§ **Stored data entries**:
*-*-*
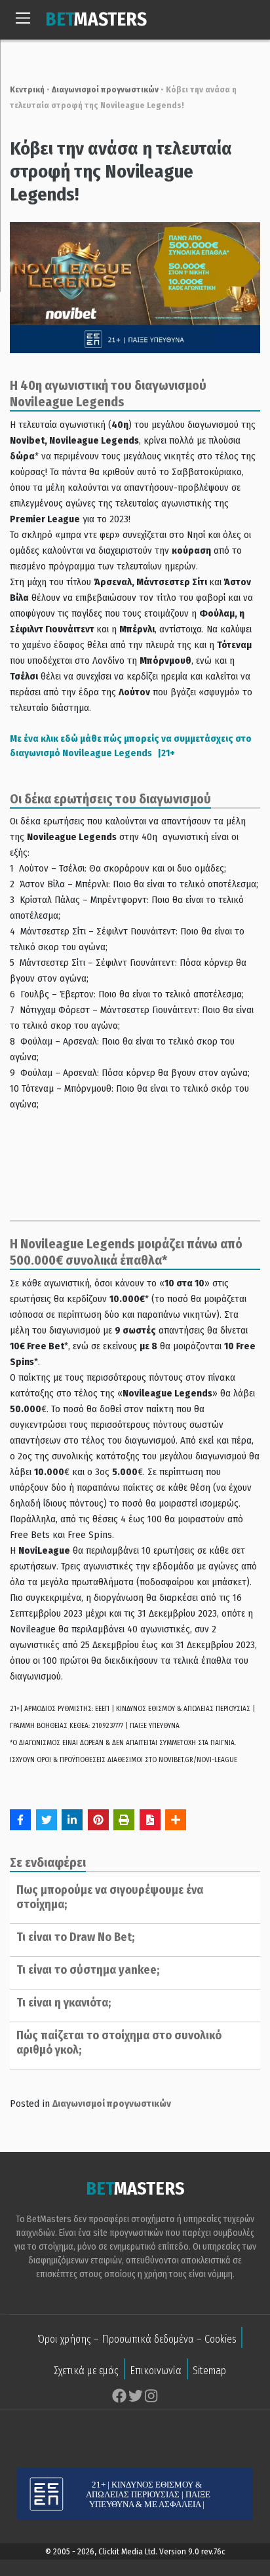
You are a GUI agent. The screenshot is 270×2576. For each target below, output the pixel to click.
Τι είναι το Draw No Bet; (75, 1937)
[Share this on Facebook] (20, 1819)
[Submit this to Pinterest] (98, 1819)
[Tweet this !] (46, 1819)
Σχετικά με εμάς (86, 2370)
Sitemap (209, 2370)
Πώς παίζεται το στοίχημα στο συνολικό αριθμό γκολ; (119, 2042)
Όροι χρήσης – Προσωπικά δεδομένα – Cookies (137, 2339)
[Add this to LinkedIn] (72, 1819)
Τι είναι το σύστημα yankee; (87, 1970)
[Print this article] (123, 1819)
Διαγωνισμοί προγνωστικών (105, 89)
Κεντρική (27, 89)
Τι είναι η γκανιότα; (63, 2002)
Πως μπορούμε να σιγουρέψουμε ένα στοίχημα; (109, 1897)
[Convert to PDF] (150, 1819)
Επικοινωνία (156, 2370)
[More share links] (175, 1819)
*-*-*
§ **Assigned task**: Print all of the entries word for word. Omit the pictures they contain.

§ **Output for this task**:
You are a GUI agent. The screenshot is 270×2576. For each target below, output the pixel to click.
Τι είναι το Draw No Bet; (75, 1937)
[Share this on Facebook] (20, 1819)
[Submit this to Pinterest] (98, 1819)
[Tweet this !] (46, 1819)
Σχετικά με εμάς (86, 2370)
Sitemap (209, 2370)
Πώς παίζεται το στοίχημα στο συνολικό αριθμό γκολ; (119, 2042)
Όροι χρήσης – Προσωπικά δεδομένα – Cookies (137, 2339)
[Add this to LinkedIn] (72, 1819)
Τι είναι το σύστημα yankee; (87, 1970)
[Print this article] (123, 1819)
Διαγωνισμοί προγνωστικών (105, 89)
Κεντρική (27, 89)
Τι είναι η γκανιότα; (63, 2002)
Πως μπορούμε να σιγουρέψουμε ένα στοίχημα; (109, 1897)
[Convert to PDF] (150, 1819)
Επικοινωνία (156, 2370)
[More share links] (175, 1819)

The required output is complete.